↓

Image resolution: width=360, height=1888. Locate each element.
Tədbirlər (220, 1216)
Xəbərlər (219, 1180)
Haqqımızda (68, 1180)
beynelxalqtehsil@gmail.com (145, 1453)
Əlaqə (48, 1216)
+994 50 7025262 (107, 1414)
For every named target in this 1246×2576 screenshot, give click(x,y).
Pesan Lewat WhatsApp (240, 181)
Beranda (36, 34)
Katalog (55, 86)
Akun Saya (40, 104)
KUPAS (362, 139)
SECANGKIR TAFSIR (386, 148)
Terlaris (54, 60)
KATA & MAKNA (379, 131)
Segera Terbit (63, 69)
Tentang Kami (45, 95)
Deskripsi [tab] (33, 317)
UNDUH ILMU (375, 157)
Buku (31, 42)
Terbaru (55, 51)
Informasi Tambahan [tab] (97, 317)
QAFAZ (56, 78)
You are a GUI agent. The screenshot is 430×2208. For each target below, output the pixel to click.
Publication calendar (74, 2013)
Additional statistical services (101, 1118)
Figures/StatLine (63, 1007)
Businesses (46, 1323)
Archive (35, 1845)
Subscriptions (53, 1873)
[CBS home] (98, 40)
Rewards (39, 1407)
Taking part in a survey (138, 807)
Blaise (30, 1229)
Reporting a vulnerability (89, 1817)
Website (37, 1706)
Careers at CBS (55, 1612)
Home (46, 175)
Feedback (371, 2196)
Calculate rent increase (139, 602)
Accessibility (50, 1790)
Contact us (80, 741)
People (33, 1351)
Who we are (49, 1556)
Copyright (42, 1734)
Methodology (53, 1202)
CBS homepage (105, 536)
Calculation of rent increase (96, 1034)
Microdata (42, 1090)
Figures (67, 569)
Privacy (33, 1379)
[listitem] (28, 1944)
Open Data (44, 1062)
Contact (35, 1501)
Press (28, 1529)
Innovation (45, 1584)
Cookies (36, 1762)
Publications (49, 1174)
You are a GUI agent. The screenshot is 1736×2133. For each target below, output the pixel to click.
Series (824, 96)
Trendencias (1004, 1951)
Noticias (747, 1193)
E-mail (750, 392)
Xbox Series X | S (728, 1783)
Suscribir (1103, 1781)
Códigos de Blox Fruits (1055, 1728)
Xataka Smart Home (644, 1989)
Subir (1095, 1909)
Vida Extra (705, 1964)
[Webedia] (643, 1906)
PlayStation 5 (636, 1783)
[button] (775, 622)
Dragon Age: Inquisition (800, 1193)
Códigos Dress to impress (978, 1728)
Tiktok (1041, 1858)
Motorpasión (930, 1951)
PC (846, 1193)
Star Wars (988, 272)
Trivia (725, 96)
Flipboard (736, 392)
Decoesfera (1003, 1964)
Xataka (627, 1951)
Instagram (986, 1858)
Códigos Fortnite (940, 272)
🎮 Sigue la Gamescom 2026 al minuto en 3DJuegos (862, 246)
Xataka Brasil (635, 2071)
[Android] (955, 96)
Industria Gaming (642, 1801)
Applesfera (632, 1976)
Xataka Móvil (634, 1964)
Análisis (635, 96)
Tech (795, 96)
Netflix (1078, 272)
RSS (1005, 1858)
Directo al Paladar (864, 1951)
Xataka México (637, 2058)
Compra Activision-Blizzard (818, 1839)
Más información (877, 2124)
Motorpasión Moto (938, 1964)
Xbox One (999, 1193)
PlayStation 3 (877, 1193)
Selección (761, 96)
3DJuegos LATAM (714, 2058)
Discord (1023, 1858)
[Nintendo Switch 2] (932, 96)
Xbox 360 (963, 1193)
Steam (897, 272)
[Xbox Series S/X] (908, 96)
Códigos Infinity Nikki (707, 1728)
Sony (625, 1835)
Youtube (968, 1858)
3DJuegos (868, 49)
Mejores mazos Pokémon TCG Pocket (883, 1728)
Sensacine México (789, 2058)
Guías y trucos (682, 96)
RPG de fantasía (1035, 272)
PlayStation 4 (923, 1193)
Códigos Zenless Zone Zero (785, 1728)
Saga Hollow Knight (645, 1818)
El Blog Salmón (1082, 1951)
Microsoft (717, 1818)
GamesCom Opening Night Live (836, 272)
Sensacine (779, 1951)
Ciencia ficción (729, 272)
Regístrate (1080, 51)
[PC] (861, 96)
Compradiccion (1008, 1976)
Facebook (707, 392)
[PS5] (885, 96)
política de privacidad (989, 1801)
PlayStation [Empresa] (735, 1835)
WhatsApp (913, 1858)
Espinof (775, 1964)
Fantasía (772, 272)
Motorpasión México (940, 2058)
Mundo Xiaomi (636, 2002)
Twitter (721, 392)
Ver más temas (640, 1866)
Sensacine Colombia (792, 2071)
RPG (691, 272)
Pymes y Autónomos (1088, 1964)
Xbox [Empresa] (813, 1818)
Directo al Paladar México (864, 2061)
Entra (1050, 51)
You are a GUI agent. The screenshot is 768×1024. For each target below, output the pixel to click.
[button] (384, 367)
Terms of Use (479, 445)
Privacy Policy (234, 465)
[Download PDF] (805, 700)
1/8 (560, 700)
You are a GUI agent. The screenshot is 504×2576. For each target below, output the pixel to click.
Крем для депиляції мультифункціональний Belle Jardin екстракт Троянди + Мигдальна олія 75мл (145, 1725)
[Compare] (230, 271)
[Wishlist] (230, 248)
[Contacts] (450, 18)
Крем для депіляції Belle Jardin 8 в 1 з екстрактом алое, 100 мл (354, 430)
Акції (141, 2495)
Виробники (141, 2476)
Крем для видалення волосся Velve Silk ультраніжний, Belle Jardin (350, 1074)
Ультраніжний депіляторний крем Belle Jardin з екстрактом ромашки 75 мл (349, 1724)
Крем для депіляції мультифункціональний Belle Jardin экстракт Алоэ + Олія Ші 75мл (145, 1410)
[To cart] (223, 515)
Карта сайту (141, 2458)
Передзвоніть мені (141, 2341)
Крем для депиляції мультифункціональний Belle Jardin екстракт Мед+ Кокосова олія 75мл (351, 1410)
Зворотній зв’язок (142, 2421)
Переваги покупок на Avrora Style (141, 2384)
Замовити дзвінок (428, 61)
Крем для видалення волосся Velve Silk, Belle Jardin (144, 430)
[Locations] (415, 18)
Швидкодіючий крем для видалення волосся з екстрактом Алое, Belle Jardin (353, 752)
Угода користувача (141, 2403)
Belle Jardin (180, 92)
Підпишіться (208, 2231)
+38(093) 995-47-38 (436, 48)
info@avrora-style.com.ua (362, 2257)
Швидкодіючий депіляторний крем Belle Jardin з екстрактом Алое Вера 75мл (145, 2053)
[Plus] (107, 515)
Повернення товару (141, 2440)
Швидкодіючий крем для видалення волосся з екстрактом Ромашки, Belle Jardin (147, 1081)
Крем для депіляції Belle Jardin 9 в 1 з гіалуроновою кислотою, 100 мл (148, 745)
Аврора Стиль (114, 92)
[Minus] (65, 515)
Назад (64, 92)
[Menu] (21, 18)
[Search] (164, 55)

↑

All that belongs in your answer is the stretch of entries above from the line with "Haqqımızda (68, 1180)" through the line with "Terbaru (55, 51)", printed exactly.

Haqqımızda (68, 1180)
beynelxalqtehsil@gmail.com (145, 1453)
Əlaqə (48, 1216)
+994 50 7025262 (107, 1414)
For every named target in this 1246×2576 screenshot, give click(x,y).
Pesan Lewat WhatsApp (240, 181)
Beranda (36, 34)
Katalog (55, 86)
Akun Saya (40, 104)
KUPAS (362, 139)
SECANGKIR TAFSIR (386, 148)
Terlaris (54, 60)
KATA & MAKNA (379, 131)
Segera Terbit (63, 69)
Tentang Kami (45, 95)
Deskripsi [tab] (33, 317)
UNDUH ILMU (375, 157)
Buku (31, 42)
Terbaru (55, 51)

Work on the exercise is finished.